L'Allemagne a ouvert depuis le 1er mai son marché du travail à huit pays d'Europe centrale et orientale. Confrontées à une pénurie de main-d'œuvre, les entreprises allemandes saluent la venue de ces immigrés.
Les travailleurs issus de huit pays d'Europe de l'Est - sauf Roumanie et Bulgarie - sont libres de chercher du travail en Allemagne depuis le 1er mai. Craignant un afflux d'immigrés, l'Allemagne avait retardé de deux ans l'ouverture de son marché du travail aux nouveaux adhérents de l'ex-bloc soviétique. Mais avec la pénurie de main-d'œuvre provoquée par l'embellie économique, elle salue désormais leur arrivée comme une chance. Pour désamorcer les critiques, Berlin a annoncé un durcissement des contrôles sur le travail au noir et une vigilance accrue à l'égard du «dumping» salarial.

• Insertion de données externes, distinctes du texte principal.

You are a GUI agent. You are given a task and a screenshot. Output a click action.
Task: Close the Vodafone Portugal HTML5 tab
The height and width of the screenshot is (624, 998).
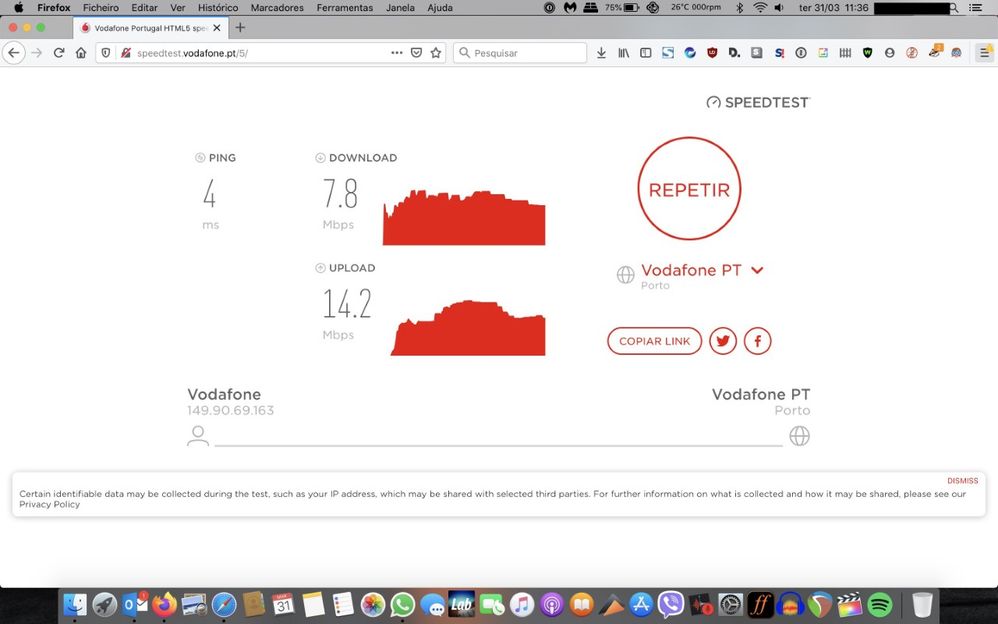[x=217, y=28]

Le ministère fédéral du Travail s'attend à un afflux de près de 100.000 personnes par an. «La plupart sont jeunes, instruits et mobiles», souligne le ministère. Les candidats à un emploi en Allemagne devraient essentiellement venir de deux pays frontaliers: la Pologne et de la République tchèque. Confrontées à une pénurie d'ingénieurs, d'informaticiens, de cadres, de médecins, d'aides-soignants et de main-d'œuvre spécialisée, notamment dans le bâtiment, les entreprises allemandes considèrent l'arrivée de ces immigrés comme une chance. Mais ils ne suffiront pas à combler la pénurie.
En 2009, l'Allemagne et l'Autriche avaient été les seuls pays de l'Union européenne à repousser de deux ans l'ouverture de leur marché du travail aux ressortissants de huit pays ex-communistes ayant adhéré en 2004 (Pologne, République tchèque, Slovaquie, Slovénie, Hongrie, Lettonie, Lituanie, Estonie).

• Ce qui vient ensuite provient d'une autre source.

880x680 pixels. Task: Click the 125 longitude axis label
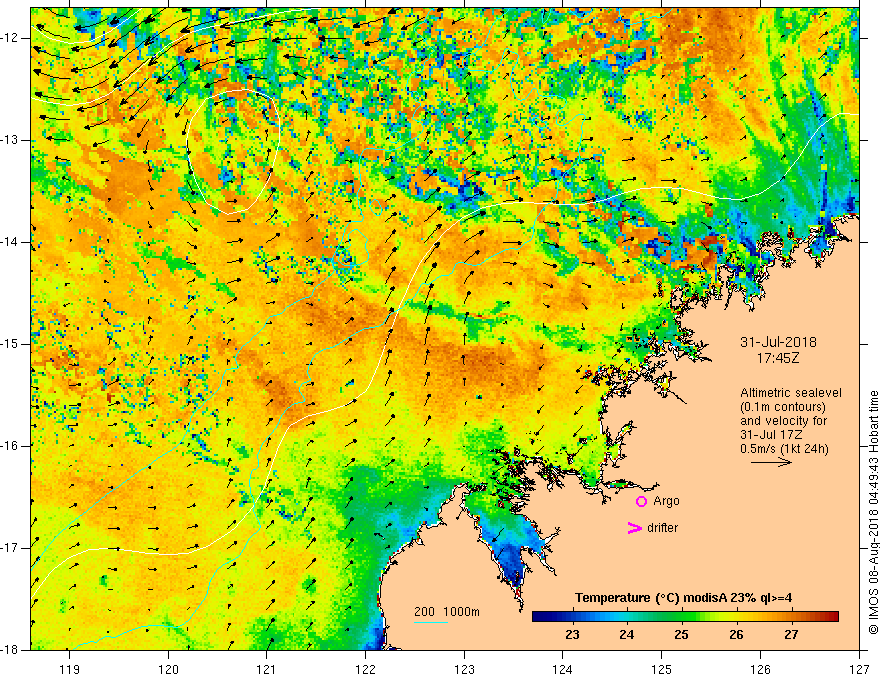(661, 669)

Mais depuis la donne économique a changé. Le taux de chômage en Allemagne (7,3%) a encore reculé en avril. Le nombre de demandeurs d'emploi devrait tomber durablement sous la barre des 3 millions, en 2011. Alors qu'ils avaient la main pour négocier des augmentations de salaires conséquentes branche par branche, les syndicats craignent cependant que l'afflux d'immigrés contribue à pérenniser la précarité et le dumping salarial.